Claudia tenía la sensación de estar en el borde del universo. Era todo increíblemente silencioso. La nada se extendía alrededor de ellos hasta el horizonte. No había coches, no había gente, ni animales… nada. Sólo estaban ella y David. La luz del sol los rodeaba con una atmósfera etérea y todo lo que había parecido confuso y desesperado se hizo en ese momento claro y sencillo.
– Creo que ha merecido la pena venir a Shofrar a ver esto -dijo Claudia.
– ¿Aunque Justin no esté aquí para hacerte compañía? -preguntó David, sentado al otro lado de la colchoneta, a una distancia prudente de Claudia.
– No me interesa Justin. Nunca me interesó, David.
– ¿Y qué me dices de la famosa predicción? -preguntó, suspicazmente-. Creía que habías venido a ello.
– Vine porque mi vida estaba en un punto muerto y necesitaba hacer un viaje -dijo, mirando hacia la puesta de sol-. Nunca creí en aquella estúpida predicción. Incluso a los catorce años tenía mejores cosas que hacer que creer a alguien vestido de manera estrafalaria buscando mi destino en una bola de cristal.
– ¿Y por qué dijiste que sí?
Ella se encogió de hombros, un poco avergonzada.
– Para molestarte realmente. Fue una chiquillada, lo sé, pero parecías tan aburrido de mí que no quería explicarte la verdadera razón por la que estaba tan desesperada por ver a Lucy.
– Me dijo que estabas comprometida.
– Sí, con Michael -contestó Claudia, tomando un poco de arena en las manos y dejándola caer entre los dedos-. Era todo perfecto. Creía que de verdad era mi destino, pero él no pensaba lo mismo. Un día vino y me dijo que se había enamorado de otra mujer. Dijo que yo era fuerte y que no necesitaba que nadie me cuidara.
Claudia esbozó una sonrisa amarga.
– Puede que no -continuó-, pero en ese momento no pensé lo mismo. Me vi con casi treinta años y las manos vacías. Tenía un miedo horrible. Entonces, Lucy me llamó y me convenció para que viniera a celebrar mi cumpleaños aquí con ella. Para mí, los treinta años significaban el comienzo del final de la vida, el símbolo de que has gastado ya la mitad.

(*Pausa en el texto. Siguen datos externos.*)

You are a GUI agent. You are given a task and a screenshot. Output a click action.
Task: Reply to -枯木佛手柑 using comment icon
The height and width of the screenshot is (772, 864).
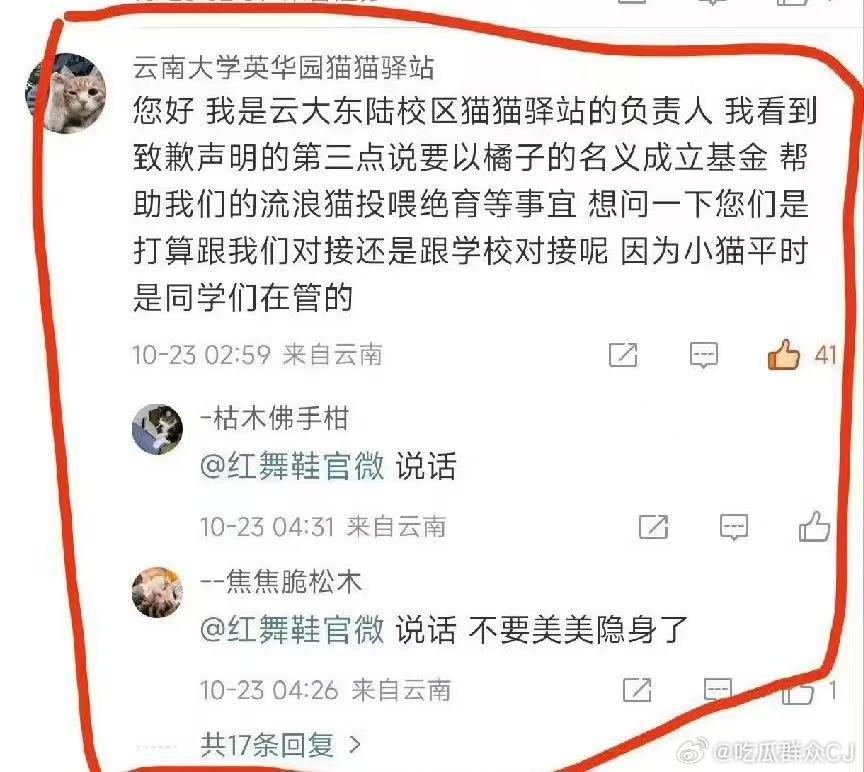coord(734,527)
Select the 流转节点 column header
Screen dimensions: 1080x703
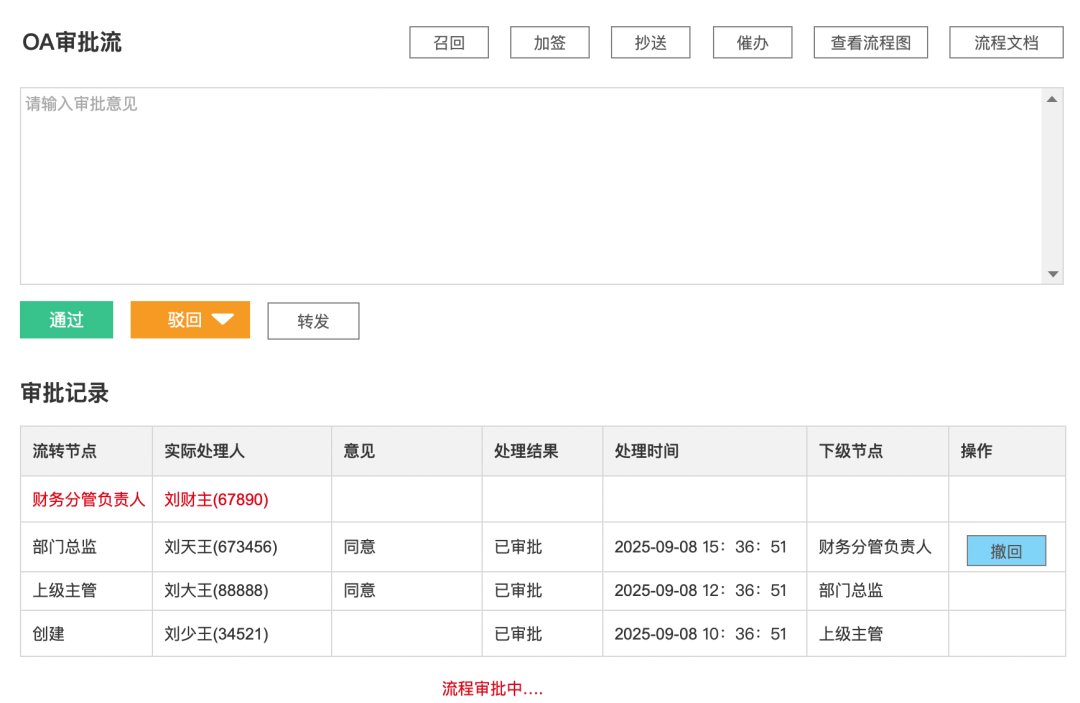tap(65, 451)
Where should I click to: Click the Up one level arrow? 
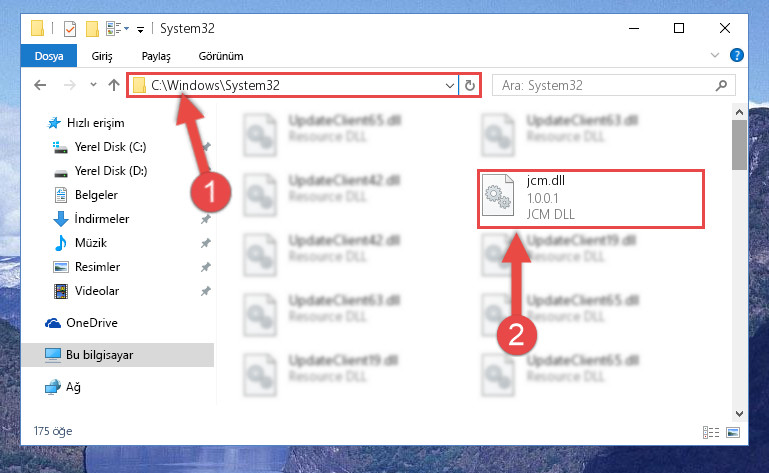pyautogui.click(x=114, y=85)
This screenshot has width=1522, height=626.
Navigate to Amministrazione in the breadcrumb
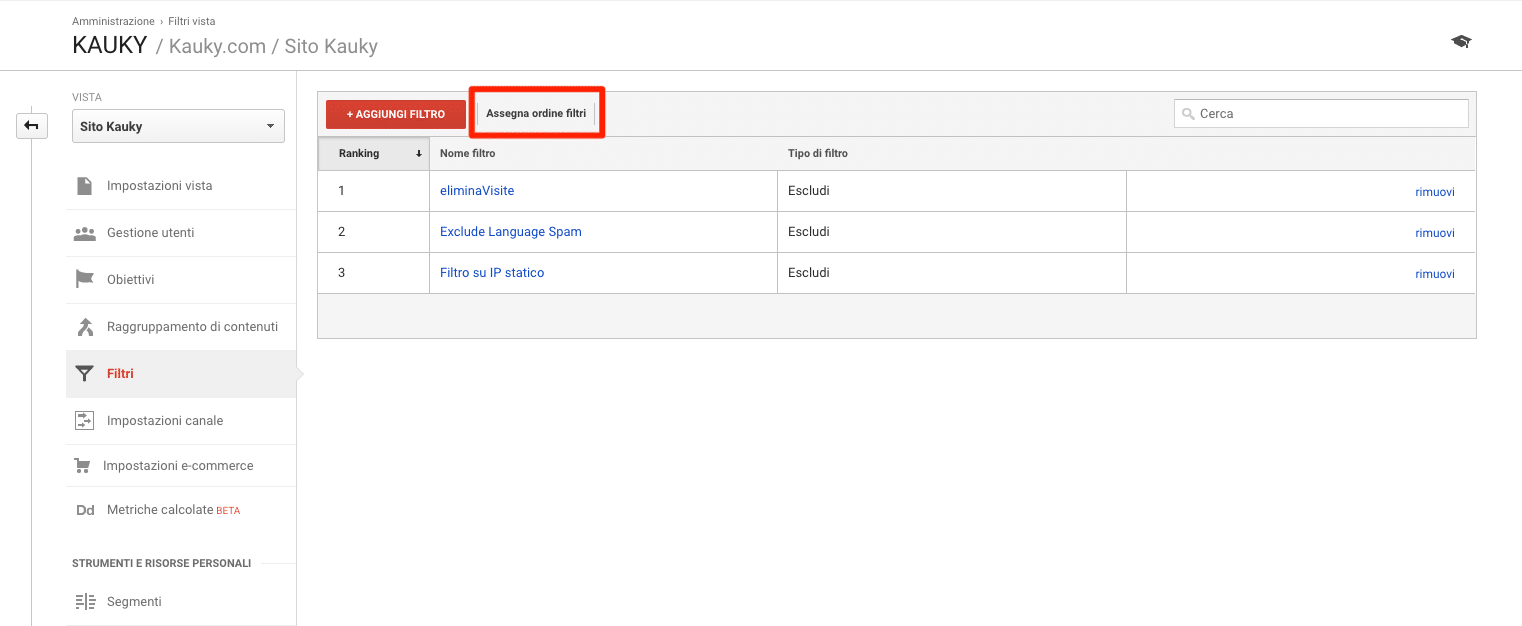pos(113,20)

Claudia recogió más arena.
– En vez de ello me desperté contigo.
– Me temo que no era la persona más adecuada para hacerte compañía ese día -contestó David, tras un silencio.
– Tú eras lo que yo necesitaba. Me hiciste enfadar, pero no me tenías lástima y era lo que yo necesitaba.
David esbozó una sonrisa.
– He sentido muchas cosas por ti en estas dos últimas semanas. Claudia, pero te puedo asegurar que nunca ha sido lástima.
– Yo sentí lástima por mí cuando el motor del avión falló -confesó Claudia, devolviéndole tímidamente la sonrisa-. Pensé que la vida estaba tratando de decirme algo y deseé haberme quedado en casa, triste pero segura. Sin embargo ahora…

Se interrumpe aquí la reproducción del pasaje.